One of our tried and true staples back since my Round Rock days has been beer can chicken. First and foremost, who doesn’t love a recipe that starts off 1) Open beer, 2) Drink half… (I feel like Jim Belushi in the Johnsonville Brats commercial.) As summer lurks just around the corner, it’s time to get back to grilling. If the idea of roasting a whole chicken scares you – this is a super easy way to prepare it perfectly every time. The chicken is so tender and moist – probably the hardest part of your process is lighting your grill!
As for grill lighting, I’m becoming the master. After a tragic winter of failed attempts at chiminea lighting, I simply won’t be outdone by my grill. Incidentally, I can not believe I haven’t blogged about my awesome new grill/smoker combo. Mr. Richard bought this mammoth grill then only used it three times, at the end of the day, realized his vision was merely a pipe dream and lovingly passed the grill to me. Because of course I want/need a way to cook for a small army at one time. Back to the point, if you’ve been thwarted when lighting a charcoal grill, look no further. This method is absolutely fool proof. First, you need a chimney starter . Next, you need lighter cubes . You can light it using newspaper coiled into tubes in the bottom of the chimney starter, but if you live with someone like me, all newspaper is instantly recycled upon delivery.

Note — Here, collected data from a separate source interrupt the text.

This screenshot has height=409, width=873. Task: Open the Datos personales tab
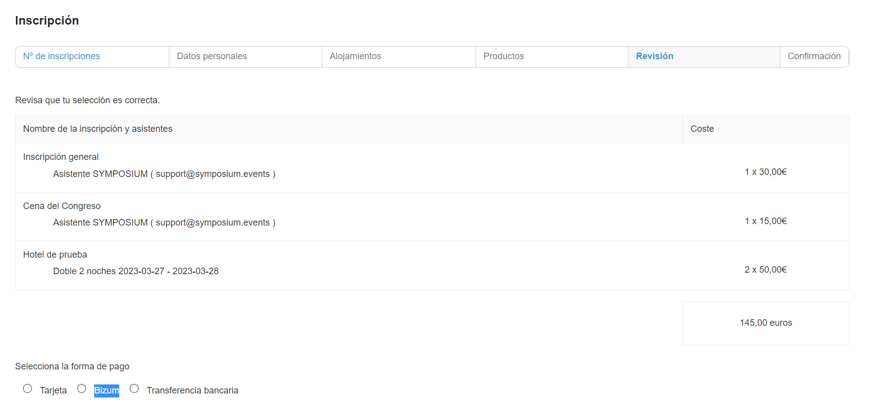pos(211,56)
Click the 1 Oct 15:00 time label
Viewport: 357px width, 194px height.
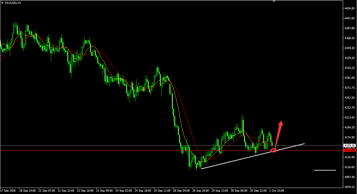277,191
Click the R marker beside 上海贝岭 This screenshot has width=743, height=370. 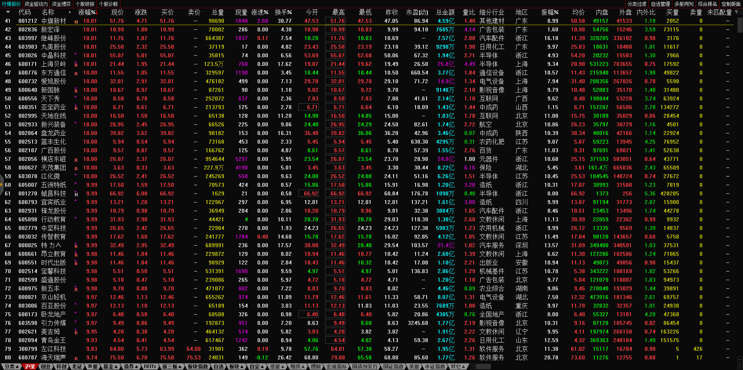point(76,65)
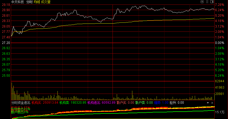Click the 中天科技 stock name
Viewport: 228px width, 119px height.
point(17,2)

To start, open the grate, pour in most of your charcoal into a small group, but no more than to about two briquettes deep. My grill has two grates, if yours only has one, hopefully it will swing open halfway, otherwise, I don’t know what to tell you. Place two lighter cubes on the remaining grate, then place the chimney starter on top. Pour a small bunch (15? briquettes) onto the top grate of the chimney starter. Light the cubes and then wait about 10 minutes until the large flames begin to die down. Use a heavy potholder glove to dump the freshly lit coals onto the waiting pile in grill. Wait about 20 minutes and you will have a piping hot fire, that’s hot, but not too hot.
If you’re a boy scout reading this, you’re surely laughing at my step-by-step breakdown of charcoal kindling. And embarrassed by my necessity of gear and equipment. But I’m neither a boy nor a scout (I don’t think that brief stint in Brownies counts) and even though I’ve done this a bunch of times, I still have to look up directions from Google. Heaven help me, I could have never made it before the Internet, I’m certain I would have simply starved on the spot.
Beer Can Chicken on the Grill
1 whole roasting chicken, giblets removed, rinsed, and patted dry
1 tbsp brown sugar
1 tbsp paprika
1 tsp garlic salt
1 tsp onion powder
1 tsp kosher salt
1/8 tsp cayenne
12 turns fresh ground pepper
1 beer in can
2 wedges lemon
3 cloves garlic, chopped
Prepare a grill. Use the instructions above to light charcoal grill until coals are nearly completely white or turn a gas grill on medium high. Open beer, I of course, prefer Bud Light, but please use your beer of choice. Drink half the can.
Mix together all the spices in a small bowl, then rub all over the skin. Squeeze the lemon juices into remaining beer and add chopped garlic. Place beer on grill, then lower the chicken onto the beer can so the bottom of the drumsticks are standing tripod fashion on the the grill. That’s it! This will need to cook for about an hour on the grill, check for an internal temperature of 165, being sure not to press the thermometer to the beer can. When you’ve reached this temperature, we use a combo of turkey forks to remove chicken and tongs to slide out the beer can and leave it on the grill. Be gentle! The chicken is unbelievably tender and the bones will pop right out!